▸ **DATA EXTRACT**:
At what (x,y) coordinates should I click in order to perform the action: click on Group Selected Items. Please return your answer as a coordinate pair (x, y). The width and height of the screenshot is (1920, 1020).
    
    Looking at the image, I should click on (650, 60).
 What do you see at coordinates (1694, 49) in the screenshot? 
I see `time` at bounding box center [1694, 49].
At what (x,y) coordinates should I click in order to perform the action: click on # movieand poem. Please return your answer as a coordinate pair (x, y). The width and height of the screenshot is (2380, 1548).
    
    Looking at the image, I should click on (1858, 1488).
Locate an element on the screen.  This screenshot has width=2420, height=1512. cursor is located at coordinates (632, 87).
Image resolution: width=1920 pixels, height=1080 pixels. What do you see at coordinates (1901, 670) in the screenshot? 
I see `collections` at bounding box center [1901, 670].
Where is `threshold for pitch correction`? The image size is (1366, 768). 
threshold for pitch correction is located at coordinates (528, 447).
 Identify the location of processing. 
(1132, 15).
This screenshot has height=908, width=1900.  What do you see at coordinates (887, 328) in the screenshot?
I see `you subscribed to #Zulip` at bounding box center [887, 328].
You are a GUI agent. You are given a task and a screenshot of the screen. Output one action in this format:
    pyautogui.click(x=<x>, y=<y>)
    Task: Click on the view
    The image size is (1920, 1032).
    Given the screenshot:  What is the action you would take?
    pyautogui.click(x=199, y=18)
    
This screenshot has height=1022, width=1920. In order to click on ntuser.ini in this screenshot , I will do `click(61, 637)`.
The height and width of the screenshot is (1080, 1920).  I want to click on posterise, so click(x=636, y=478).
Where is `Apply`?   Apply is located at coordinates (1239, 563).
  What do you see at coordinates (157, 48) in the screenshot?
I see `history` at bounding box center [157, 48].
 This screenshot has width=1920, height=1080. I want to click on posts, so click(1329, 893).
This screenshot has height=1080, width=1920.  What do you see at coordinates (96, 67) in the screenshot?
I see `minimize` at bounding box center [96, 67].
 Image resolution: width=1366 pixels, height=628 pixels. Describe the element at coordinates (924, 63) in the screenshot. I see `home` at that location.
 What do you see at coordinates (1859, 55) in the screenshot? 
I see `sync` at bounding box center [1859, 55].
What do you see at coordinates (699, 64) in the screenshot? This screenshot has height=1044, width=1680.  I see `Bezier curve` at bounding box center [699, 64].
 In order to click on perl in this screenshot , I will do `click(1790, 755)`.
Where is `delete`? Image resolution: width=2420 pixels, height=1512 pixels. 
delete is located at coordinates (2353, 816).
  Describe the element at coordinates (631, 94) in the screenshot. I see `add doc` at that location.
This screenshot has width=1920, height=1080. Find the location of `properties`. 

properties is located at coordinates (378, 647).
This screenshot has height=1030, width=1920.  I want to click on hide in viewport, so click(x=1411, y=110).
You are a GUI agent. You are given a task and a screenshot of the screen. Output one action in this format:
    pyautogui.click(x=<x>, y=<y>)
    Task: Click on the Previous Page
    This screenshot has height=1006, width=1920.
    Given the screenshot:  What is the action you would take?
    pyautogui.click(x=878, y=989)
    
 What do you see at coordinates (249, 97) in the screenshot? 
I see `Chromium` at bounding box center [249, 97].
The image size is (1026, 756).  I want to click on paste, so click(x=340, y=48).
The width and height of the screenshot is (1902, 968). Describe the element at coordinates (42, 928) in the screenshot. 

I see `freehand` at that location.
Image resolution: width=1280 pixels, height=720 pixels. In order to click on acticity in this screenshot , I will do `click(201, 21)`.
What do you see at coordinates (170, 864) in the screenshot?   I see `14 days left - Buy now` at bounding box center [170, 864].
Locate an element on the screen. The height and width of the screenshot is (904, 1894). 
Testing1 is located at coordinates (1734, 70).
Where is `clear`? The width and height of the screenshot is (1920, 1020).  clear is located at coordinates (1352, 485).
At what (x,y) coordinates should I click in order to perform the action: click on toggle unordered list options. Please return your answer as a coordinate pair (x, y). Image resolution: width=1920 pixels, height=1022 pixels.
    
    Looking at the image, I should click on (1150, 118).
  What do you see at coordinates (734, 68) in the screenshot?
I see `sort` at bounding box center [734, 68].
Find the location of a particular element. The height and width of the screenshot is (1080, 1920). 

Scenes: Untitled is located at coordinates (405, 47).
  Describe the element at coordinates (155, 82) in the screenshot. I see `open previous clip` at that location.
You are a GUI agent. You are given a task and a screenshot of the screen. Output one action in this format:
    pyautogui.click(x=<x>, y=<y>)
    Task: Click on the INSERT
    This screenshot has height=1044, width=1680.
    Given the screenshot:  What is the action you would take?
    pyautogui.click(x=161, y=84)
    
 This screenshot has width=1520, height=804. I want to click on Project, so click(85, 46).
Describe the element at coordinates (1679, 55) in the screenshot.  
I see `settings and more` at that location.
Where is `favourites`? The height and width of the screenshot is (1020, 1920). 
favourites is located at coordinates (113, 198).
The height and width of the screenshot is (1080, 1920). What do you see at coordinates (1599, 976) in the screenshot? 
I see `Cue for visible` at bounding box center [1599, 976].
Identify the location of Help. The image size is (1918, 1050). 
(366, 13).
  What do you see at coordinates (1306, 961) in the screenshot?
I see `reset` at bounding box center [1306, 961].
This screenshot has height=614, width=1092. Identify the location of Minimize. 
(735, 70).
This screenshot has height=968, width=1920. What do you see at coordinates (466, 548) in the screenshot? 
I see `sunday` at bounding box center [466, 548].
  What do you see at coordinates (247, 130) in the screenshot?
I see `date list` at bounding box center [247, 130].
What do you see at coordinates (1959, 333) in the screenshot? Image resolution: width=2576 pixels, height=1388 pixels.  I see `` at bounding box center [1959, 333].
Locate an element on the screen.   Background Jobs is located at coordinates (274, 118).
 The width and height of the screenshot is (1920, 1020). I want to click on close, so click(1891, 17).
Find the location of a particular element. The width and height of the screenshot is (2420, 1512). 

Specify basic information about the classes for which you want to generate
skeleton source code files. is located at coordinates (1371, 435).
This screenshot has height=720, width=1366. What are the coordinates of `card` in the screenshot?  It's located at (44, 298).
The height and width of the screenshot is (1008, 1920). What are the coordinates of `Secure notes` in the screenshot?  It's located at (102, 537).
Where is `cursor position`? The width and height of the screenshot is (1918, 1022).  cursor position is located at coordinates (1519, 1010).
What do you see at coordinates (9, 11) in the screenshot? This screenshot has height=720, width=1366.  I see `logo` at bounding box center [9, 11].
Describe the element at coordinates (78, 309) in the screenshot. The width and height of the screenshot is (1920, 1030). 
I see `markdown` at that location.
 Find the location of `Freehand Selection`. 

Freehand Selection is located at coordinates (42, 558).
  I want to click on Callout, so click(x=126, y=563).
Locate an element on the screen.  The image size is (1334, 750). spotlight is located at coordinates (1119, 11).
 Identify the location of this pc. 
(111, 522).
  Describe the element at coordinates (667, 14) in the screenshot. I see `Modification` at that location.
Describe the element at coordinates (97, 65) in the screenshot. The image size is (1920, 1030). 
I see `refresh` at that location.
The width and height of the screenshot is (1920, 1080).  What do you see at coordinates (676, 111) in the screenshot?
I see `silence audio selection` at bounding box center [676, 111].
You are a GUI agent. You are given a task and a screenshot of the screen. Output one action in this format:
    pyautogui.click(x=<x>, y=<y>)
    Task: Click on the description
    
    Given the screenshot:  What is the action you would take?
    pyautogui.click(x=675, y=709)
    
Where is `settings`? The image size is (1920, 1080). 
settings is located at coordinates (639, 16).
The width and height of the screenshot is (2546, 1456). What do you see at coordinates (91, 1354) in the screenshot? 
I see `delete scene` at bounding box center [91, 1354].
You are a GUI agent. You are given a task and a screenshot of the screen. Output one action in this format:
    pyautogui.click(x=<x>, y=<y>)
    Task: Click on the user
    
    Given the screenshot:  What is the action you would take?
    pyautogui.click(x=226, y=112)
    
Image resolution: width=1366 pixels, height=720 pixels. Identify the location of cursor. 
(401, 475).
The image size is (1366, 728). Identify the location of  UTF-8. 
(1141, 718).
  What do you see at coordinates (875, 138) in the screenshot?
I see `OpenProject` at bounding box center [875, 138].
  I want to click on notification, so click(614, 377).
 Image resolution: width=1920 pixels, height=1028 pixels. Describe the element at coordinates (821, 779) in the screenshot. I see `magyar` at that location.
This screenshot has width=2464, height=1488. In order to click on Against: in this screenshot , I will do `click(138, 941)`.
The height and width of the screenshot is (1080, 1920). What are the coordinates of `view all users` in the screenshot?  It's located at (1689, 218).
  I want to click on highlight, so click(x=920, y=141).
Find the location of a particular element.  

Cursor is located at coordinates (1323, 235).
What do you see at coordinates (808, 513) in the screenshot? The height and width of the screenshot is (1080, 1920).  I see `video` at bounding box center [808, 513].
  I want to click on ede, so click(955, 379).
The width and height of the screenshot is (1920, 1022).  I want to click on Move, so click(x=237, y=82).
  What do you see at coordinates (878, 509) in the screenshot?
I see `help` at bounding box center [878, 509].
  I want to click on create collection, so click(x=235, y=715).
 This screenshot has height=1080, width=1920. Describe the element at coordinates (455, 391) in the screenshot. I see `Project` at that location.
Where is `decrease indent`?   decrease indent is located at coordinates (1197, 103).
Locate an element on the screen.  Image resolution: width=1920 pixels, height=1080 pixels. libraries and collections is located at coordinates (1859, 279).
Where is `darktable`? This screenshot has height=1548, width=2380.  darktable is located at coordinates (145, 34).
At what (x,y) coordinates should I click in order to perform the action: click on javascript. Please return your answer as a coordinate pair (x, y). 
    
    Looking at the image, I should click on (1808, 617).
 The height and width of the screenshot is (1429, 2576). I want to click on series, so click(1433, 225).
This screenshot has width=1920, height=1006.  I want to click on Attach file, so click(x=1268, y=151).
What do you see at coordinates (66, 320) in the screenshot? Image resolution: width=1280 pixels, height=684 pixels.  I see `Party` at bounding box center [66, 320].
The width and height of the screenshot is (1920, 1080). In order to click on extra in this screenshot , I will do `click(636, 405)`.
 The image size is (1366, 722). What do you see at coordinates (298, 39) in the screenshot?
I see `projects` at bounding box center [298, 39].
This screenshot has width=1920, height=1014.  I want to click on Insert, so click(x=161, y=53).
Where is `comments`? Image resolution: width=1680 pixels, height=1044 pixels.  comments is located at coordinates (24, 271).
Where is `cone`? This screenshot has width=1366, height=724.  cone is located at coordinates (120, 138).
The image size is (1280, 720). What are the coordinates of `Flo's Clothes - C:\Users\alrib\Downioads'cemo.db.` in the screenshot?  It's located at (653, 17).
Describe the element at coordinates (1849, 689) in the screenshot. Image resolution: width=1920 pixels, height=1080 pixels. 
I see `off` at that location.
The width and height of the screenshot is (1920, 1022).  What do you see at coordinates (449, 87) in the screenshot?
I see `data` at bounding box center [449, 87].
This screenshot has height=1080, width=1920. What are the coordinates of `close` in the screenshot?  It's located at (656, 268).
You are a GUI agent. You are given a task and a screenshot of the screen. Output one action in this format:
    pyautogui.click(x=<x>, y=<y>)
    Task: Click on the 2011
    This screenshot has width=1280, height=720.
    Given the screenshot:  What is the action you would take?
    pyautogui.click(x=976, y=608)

▸ **PROBLEM TO SOLVE**: Copy out the lines above word for word, from the first one through the line containing "This screenshot has width=1920, height=1080. I", with both ends included.

▸ **RESPONSE BELOW**:
At what (x,y) coordinates should I click in order to perform the action: click on Group Selected Items. Please return your answer as a coordinate pair (x, y). The width and height of the screenshot is (1920, 1020).
    
    Looking at the image, I should click on (650, 60).
 What do you see at coordinates (1694, 49) in the screenshot? 
I see `time` at bounding box center [1694, 49].
At what (x,y) coordinates should I click in order to perform the action: click on # movieand poem. Please return your answer as a coordinate pair (x, y). The width and height of the screenshot is (2380, 1548).
    
    Looking at the image, I should click on (1858, 1488).
Locate an element on the screen.  This screenshot has width=2420, height=1512. cursor is located at coordinates (632, 87).
Image resolution: width=1920 pixels, height=1080 pixels. What do you see at coordinates (1901, 670) in the screenshot? 
I see `collections` at bounding box center [1901, 670].
Where is `threshold for pitch correction`? The image size is (1366, 768). 
threshold for pitch correction is located at coordinates (528, 447).
 Identify the location of processing. 
(1132, 15).
This screenshot has height=908, width=1900.  What do you see at coordinates (887, 328) in the screenshot?
I see `you subscribed to #Zulip` at bounding box center [887, 328].
You are a GUI agent. You are given a task and a screenshot of the screen. Output one action in this format:
    pyautogui.click(x=<x>, y=<y>)
    Task: Click on the view
    The image size is (1920, 1032).
    Given the screenshot:  What is the action you would take?
    pyautogui.click(x=199, y=18)
    
This screenshot has height=1022, width=1920. In order to click on ntuser.ini in this screenshot , I will do `click(61, 637)`.
The height and width of the screenshot is (1080, 1920).  I want to click on posterise, so click(x=636, y=478).
Where is `Apply`?   Apply is located at coordinates (1239, 563).
  What do you see at coordinates (157, 48) in the screenshot?
I see `history` at bounding box center [157, 48].
 This screenshot has width=1920, height=1080. I want to click on posts, so click(1329, 893).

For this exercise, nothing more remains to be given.